- _Objetivo_
Prosiga el texto sobre espiar y ser observado a partir de su última oración.

A los niños nos gustaba espiar los coches. Eran casi siempre modelos baratos, un Gordini o un Seat 850, utilitarios de tonos tristes que las parejas aparcaban detrás de un edificio en ruinas, debajo de unos árboles, junto a unas vías muertas. En su interior se oían ruidos incomprensibles y a veces se adivinaban, tan borrosos tras el vaho de los cristales como estatuas hundidas en el fondo de un río, la espalda arqueada de un hombre o los senos de una mujer desnuda. Una vez ocurrió algo: estábamos muy cerca de uno de aquellos automóviles cuando uno de nosotros nos delató pisando una rama seca; los sonidos y las voces de la cabina se interrumpieron y nos quedamos inmóviles, paralizados por el miedo, por la seguridad de ser descubiertos y cazados, de ser insultados, abofeteados, quizás entregados a la Guardia Civil. No ocurrió nada de eso. El coche empezó a llenarse otra vez de suspiros y, a los pocos minutos, una mano limpió, desde dentro, la ventana empañada. ¿Fue un gesto casual? ¿Fue un acto premeditado? Los niños que éramos entonces salieron corriendo y nunca lo han sabido.¿Hay dos clases de personas, las que prefieren mirar y las que prefieren que las miren? No lo creo. A veces, estás desayunando en cualquier cafetería o lees el periódico en un autobús cuando, de repente, notas que te vigilan, que alguien sigue cada movimiento tuyo, te ve hablar por un móvil, sorber el café o escribir algo en una libreta; o sorprendes a un vecino que te clava los ojos desde su habitación de enfrente, simétrica a la tuya y, de forma instantánea, lo que estás haciendo se vuelve ridículo o hasta vergonzoso: tengo una bandeja, me estaba riendo solo, mis zapatillas son moradas. Pero 10 minutos después eres tú el que lo hace, quien observa a otro fijamente, en ocasiones por algún motivo y en ocasiones sin saber por qué. No hay personas de dos clases. Todo el mundo es como todo el mundo y una ciudad está hecha de desconocidos que se estudian, se tasan, intentan descifrarse.

- _Datos_
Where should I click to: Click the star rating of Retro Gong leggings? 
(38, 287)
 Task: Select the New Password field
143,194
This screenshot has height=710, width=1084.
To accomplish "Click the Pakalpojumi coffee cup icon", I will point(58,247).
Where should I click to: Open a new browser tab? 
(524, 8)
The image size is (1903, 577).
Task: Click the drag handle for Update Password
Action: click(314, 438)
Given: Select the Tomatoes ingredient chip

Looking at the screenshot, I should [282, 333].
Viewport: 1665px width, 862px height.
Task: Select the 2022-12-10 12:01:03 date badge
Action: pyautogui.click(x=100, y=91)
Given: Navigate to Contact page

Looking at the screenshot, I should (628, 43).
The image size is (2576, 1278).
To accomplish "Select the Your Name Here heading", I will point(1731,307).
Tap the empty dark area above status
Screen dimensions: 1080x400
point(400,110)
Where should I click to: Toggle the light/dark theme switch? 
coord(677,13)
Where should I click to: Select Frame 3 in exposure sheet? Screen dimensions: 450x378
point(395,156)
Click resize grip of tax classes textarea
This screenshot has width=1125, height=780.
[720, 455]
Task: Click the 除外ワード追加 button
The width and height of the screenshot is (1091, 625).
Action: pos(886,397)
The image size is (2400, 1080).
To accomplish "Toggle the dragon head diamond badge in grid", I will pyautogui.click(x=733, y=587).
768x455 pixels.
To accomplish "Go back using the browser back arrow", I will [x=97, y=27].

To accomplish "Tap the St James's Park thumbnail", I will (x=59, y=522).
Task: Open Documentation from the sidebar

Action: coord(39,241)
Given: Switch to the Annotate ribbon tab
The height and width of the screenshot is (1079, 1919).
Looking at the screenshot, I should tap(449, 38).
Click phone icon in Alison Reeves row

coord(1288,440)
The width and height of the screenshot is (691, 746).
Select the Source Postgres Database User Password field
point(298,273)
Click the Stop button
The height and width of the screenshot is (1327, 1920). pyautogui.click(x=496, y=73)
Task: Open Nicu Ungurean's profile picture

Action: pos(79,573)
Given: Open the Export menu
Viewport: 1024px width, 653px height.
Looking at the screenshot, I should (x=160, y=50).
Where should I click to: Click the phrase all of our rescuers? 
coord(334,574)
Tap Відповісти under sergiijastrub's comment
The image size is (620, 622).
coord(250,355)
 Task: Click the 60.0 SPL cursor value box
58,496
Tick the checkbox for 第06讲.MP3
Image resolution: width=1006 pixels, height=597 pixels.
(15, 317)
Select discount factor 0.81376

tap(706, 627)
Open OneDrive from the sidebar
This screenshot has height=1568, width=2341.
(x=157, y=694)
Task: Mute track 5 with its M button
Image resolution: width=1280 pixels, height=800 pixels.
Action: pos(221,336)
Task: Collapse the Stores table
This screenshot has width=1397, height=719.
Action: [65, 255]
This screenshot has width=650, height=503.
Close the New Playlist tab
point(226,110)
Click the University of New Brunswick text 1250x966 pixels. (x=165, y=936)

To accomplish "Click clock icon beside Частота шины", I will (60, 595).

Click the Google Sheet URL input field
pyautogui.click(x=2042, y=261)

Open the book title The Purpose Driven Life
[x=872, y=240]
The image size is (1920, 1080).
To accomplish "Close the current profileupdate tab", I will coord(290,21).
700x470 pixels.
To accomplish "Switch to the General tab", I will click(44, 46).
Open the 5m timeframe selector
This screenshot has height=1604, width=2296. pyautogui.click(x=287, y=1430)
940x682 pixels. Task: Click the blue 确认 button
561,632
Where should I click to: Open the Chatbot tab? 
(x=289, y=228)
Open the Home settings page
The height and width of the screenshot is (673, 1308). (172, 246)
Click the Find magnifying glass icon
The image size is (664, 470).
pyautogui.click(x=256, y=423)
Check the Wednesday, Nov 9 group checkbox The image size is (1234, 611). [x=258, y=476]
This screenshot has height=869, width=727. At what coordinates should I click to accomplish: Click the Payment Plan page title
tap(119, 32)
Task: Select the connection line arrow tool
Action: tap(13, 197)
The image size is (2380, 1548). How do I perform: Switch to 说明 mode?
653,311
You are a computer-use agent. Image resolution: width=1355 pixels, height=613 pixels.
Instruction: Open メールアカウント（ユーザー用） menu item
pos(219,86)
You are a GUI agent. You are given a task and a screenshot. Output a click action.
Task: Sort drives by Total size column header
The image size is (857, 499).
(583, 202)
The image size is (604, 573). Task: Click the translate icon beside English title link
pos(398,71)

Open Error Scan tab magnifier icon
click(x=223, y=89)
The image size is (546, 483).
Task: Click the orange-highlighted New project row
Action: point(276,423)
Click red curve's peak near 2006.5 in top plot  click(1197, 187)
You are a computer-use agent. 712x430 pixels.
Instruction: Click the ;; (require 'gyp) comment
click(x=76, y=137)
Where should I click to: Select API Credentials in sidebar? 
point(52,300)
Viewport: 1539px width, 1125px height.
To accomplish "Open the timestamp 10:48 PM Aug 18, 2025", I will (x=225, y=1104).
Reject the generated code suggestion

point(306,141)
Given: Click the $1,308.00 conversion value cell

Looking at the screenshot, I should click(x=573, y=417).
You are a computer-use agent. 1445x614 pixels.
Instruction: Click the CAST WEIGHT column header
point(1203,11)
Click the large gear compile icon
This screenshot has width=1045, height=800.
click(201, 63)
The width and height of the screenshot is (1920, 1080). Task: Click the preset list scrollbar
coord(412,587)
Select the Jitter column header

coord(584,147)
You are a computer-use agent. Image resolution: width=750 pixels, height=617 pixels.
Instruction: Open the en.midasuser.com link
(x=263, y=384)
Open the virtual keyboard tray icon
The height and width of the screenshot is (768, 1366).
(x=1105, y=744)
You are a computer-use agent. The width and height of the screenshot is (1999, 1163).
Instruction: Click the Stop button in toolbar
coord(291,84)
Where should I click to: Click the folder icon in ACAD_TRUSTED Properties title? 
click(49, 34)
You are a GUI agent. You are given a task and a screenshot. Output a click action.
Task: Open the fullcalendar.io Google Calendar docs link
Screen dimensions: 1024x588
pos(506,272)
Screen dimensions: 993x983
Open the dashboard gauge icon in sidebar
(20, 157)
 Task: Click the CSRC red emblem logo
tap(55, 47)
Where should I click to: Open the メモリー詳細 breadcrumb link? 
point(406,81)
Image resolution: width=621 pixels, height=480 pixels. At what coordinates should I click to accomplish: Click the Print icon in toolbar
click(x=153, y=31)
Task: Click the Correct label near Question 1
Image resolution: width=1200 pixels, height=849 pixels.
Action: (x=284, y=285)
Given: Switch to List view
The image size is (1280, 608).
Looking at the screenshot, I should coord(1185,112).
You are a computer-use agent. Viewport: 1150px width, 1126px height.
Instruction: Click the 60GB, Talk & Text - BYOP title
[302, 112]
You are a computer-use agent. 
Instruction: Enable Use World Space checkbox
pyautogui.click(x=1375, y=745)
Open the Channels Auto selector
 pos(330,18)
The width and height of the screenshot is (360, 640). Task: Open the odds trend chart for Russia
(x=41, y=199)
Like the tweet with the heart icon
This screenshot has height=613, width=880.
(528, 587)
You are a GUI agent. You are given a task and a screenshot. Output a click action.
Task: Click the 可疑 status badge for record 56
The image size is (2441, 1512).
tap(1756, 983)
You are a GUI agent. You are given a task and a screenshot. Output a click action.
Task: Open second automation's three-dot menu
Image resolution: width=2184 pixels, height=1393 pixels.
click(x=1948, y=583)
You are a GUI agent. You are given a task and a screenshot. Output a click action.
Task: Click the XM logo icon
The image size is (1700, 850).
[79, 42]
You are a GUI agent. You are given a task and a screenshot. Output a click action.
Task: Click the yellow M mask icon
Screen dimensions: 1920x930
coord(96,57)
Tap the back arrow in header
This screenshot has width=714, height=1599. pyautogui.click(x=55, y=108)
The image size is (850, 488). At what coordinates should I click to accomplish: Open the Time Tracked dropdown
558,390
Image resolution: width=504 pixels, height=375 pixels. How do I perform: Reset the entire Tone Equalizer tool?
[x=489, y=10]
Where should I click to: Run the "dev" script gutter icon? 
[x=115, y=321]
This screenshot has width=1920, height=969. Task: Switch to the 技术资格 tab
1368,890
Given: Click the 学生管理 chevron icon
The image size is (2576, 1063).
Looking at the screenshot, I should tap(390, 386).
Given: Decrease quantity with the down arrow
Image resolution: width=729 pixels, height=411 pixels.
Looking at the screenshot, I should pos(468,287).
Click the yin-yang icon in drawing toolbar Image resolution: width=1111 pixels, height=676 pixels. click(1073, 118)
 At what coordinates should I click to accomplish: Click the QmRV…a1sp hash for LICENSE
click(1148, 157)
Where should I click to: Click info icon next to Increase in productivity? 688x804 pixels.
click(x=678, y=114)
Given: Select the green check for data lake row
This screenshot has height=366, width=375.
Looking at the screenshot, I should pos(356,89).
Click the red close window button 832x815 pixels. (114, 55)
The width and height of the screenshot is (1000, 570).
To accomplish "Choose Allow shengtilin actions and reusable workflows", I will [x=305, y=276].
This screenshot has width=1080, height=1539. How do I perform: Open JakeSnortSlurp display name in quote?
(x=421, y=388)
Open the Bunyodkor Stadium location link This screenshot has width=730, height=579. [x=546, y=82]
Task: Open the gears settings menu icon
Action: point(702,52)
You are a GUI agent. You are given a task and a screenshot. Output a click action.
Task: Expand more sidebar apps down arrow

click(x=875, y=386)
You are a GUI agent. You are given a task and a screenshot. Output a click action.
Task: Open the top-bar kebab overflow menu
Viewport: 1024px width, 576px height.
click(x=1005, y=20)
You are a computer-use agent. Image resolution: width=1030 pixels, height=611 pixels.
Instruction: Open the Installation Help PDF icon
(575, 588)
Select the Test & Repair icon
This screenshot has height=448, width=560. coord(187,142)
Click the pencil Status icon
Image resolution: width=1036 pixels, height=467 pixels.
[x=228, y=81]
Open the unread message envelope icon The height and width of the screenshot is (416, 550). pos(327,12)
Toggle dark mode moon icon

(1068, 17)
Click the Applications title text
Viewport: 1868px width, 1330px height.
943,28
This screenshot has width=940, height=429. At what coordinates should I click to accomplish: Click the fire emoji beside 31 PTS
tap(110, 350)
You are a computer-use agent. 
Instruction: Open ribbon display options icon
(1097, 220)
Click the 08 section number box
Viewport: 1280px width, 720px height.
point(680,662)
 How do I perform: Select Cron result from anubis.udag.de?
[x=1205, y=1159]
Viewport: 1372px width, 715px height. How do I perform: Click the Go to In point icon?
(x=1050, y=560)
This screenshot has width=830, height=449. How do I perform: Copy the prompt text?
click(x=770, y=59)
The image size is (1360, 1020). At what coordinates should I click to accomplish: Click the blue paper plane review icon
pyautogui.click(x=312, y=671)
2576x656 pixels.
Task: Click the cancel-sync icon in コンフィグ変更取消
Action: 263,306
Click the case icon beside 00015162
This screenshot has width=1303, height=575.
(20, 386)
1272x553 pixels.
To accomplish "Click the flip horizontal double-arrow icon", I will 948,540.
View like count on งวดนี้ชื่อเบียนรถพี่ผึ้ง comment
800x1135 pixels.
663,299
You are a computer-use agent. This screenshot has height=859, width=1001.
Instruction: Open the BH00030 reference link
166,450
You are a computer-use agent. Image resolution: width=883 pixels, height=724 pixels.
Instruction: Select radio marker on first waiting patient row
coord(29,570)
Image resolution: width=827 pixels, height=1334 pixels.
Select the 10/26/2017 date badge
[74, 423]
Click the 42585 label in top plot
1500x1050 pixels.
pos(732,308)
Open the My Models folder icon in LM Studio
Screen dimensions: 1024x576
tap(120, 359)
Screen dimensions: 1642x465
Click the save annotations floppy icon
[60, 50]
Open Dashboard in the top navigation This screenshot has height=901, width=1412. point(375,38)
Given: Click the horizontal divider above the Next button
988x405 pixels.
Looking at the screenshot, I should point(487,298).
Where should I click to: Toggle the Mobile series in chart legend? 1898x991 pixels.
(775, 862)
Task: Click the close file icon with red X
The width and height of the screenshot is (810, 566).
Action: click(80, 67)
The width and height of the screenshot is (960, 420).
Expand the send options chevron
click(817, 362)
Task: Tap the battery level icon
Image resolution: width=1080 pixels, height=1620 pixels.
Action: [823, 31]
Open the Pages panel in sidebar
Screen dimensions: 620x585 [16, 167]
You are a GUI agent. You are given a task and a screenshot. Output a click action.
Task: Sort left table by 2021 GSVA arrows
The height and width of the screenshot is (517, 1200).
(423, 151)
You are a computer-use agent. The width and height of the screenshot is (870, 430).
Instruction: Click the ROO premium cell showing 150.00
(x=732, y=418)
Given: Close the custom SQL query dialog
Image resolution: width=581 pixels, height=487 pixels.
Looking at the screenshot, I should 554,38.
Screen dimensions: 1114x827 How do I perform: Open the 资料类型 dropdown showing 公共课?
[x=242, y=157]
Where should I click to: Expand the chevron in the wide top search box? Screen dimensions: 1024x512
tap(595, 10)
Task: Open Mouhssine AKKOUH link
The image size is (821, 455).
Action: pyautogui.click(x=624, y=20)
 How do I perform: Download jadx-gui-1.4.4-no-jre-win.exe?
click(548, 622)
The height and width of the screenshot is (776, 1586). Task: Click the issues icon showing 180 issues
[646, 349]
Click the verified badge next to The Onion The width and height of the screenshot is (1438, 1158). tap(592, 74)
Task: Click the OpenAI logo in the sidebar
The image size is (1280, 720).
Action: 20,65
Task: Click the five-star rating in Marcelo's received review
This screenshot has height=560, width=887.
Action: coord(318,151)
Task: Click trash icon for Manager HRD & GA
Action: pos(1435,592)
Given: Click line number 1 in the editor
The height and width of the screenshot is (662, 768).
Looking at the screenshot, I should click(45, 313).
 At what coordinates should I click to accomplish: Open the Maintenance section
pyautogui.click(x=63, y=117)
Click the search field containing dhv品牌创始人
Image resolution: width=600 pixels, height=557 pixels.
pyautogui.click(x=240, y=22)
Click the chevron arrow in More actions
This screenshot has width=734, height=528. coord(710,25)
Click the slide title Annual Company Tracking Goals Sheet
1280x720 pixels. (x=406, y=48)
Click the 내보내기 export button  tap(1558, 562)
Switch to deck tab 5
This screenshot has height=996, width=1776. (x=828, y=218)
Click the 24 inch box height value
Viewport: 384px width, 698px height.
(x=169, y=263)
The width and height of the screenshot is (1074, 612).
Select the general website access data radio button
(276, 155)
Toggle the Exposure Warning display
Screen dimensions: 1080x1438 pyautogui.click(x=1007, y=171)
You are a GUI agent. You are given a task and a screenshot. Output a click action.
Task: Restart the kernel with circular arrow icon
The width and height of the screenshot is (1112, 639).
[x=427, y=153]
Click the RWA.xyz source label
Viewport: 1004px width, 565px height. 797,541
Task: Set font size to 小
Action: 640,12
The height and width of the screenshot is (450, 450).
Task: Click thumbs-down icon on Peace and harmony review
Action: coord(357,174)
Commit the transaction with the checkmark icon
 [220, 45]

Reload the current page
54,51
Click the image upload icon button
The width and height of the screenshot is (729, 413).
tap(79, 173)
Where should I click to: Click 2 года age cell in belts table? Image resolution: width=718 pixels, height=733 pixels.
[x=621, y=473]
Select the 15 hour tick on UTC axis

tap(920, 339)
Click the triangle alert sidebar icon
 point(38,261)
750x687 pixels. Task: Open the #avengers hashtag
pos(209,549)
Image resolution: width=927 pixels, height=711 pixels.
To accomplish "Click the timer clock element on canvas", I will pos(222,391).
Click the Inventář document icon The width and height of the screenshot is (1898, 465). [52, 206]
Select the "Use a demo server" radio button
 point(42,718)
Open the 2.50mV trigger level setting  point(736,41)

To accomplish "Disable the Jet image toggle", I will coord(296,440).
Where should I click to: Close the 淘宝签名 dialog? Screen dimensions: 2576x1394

- _Respuesta final_
Los franceses llaman voyeurs a los mirones, y los ingleses los llaman peeping tom, un término robado de la leyenda de lady Godiva, quien en el siglo XI suplicó a su marido, el conde de Chester, que rebajara los impuestos al pueblo de Coventry y obtuvo una respuesta extraña: el malvado terrateniente le concedería su deseo si antes cabalgaba desnuda por las calles de la ciudad. La mujer aceptó el martirio, pero todos los habitantes de la ciudad se encerraron en sus casas, en señal de respeto y para no humillarla. Todos excepto uno, Tom el zapatero, a quien desde entonces se conoce como Peeping Tom, Tom el Fisgón. En España no tenemos una leyenda así, pero sí un poema de Gil de Biedma que trata de la otra mitad de este asunto y también se titula Peeping Tom: "Ojos de solitario, muchachito atónito / que sorprendí mirándonos / en aquel pinarcillo, junto a la Facultad de Letras, / hace más de once años, / al ir a separarme, / todavía atontado de saliva y de arena, / después de revolcarnos los dos medio vestidos, / felices como bestias. / Te recuerdo, es curioso / con qué reconcentrada intensidad de símbolo, / va unido a aquella historia, / mi primera experiencia de amor correspondido. / A veces me pregunto qué habrá sido de ti. / Y si ahora en tus noches junto a un cuerpo / vuelve la vieja escena / y todavía espías nuestros besos. / Así me vuelve a mí desde el pasado, / como un grito inconexo, / la imagen de tus ojos. Expresión / de mi propio deseo".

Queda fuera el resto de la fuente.